Remplacez "GUI agent" par "UI agent" dans les items, du début jusqu'à la ligne contenant "click(173, 510)" (celle-ci comprise), puis recopiez ces lignes sans rien modifier d'autre.

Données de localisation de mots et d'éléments
►
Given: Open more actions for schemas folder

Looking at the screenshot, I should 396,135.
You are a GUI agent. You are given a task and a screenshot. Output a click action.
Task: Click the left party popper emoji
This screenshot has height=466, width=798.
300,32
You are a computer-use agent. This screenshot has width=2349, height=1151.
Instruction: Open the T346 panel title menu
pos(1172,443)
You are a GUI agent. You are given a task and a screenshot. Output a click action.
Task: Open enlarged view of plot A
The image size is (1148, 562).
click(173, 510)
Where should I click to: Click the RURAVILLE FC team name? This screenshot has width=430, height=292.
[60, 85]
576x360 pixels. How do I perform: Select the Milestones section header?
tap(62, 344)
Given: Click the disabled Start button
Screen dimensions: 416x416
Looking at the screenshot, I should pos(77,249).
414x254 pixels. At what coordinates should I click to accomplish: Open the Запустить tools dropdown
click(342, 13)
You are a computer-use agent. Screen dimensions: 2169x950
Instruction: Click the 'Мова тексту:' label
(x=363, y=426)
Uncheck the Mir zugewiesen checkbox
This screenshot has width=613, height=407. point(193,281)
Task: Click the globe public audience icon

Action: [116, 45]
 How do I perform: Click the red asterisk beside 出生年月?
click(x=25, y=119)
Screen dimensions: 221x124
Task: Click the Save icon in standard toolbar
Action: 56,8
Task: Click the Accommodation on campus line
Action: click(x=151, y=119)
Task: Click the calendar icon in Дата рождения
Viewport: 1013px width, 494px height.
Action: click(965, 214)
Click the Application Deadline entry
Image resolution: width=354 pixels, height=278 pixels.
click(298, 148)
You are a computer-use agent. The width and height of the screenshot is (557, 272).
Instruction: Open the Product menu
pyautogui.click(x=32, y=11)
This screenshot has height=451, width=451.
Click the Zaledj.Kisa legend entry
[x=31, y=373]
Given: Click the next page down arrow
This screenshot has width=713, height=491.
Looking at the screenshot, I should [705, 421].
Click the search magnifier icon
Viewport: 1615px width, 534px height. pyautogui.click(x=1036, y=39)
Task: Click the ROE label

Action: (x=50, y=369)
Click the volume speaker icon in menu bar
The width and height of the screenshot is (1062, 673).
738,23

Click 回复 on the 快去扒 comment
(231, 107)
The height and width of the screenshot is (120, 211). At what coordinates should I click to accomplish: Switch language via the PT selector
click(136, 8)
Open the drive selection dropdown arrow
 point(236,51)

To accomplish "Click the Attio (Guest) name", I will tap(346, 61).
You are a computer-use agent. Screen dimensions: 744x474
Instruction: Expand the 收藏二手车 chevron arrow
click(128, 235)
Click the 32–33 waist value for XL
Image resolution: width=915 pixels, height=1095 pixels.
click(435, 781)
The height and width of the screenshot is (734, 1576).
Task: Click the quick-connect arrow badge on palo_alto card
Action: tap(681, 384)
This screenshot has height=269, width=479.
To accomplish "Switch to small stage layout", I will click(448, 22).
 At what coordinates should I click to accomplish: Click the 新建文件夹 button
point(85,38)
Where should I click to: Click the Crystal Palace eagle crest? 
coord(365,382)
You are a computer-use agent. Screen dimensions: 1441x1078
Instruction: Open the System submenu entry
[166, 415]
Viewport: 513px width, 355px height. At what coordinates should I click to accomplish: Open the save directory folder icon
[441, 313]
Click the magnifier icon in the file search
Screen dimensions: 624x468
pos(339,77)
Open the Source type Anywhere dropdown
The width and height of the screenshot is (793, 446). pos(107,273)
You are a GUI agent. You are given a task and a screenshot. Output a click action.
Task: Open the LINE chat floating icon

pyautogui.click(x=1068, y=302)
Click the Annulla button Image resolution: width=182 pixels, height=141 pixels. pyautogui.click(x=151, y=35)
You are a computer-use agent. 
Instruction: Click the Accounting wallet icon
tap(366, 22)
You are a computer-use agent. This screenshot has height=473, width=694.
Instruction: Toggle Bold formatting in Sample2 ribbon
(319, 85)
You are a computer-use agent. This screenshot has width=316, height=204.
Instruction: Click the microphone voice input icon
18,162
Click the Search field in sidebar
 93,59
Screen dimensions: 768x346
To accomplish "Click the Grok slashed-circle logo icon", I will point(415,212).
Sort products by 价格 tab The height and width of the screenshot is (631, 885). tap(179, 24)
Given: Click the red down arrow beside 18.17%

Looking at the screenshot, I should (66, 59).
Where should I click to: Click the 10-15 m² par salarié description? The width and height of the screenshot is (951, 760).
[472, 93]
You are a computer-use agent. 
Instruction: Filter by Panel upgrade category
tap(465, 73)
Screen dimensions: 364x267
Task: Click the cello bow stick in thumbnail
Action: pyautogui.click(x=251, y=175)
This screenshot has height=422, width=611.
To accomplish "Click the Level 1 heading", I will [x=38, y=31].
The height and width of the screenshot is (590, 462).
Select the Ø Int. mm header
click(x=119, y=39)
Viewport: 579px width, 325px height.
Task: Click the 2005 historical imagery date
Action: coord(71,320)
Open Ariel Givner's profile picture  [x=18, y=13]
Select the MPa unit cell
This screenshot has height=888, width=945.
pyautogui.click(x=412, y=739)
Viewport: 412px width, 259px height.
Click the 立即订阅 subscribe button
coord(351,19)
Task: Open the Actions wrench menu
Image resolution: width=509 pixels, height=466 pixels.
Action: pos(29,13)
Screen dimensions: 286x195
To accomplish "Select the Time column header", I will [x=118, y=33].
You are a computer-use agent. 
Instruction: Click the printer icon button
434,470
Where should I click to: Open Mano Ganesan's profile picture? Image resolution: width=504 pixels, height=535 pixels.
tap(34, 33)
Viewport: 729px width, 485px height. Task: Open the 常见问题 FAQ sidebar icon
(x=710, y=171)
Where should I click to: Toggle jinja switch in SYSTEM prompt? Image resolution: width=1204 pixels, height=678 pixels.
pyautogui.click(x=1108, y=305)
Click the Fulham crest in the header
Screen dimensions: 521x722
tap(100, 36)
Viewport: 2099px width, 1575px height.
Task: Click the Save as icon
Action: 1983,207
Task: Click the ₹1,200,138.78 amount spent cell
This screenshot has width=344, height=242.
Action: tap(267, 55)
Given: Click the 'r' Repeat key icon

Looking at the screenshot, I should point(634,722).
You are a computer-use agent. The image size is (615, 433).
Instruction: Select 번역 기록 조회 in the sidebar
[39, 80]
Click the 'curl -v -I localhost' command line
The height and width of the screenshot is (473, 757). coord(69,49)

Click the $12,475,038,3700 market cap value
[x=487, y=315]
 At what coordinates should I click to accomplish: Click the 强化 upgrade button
◄
### EN RÉPONSE
Given: Open more actions for schemas folder

Looking at the screenshot, I should 396,135.
You are a UI agent. You are given a task and a screenshot. Output a click action.
Task: Click the left party popper emoji
This screenshot has height=466, width=798.
300,32
You are a computer-use agent. This screenshot has width=2349, height=1151.
Instruction: Open the T346 panel title menu
pos(1172,443)
You are a UI agent. You are given a task and a screenshot. Output a click action.
Task: Open enlarged view of plot A
The image size is (1148, 562).
click(173, 510)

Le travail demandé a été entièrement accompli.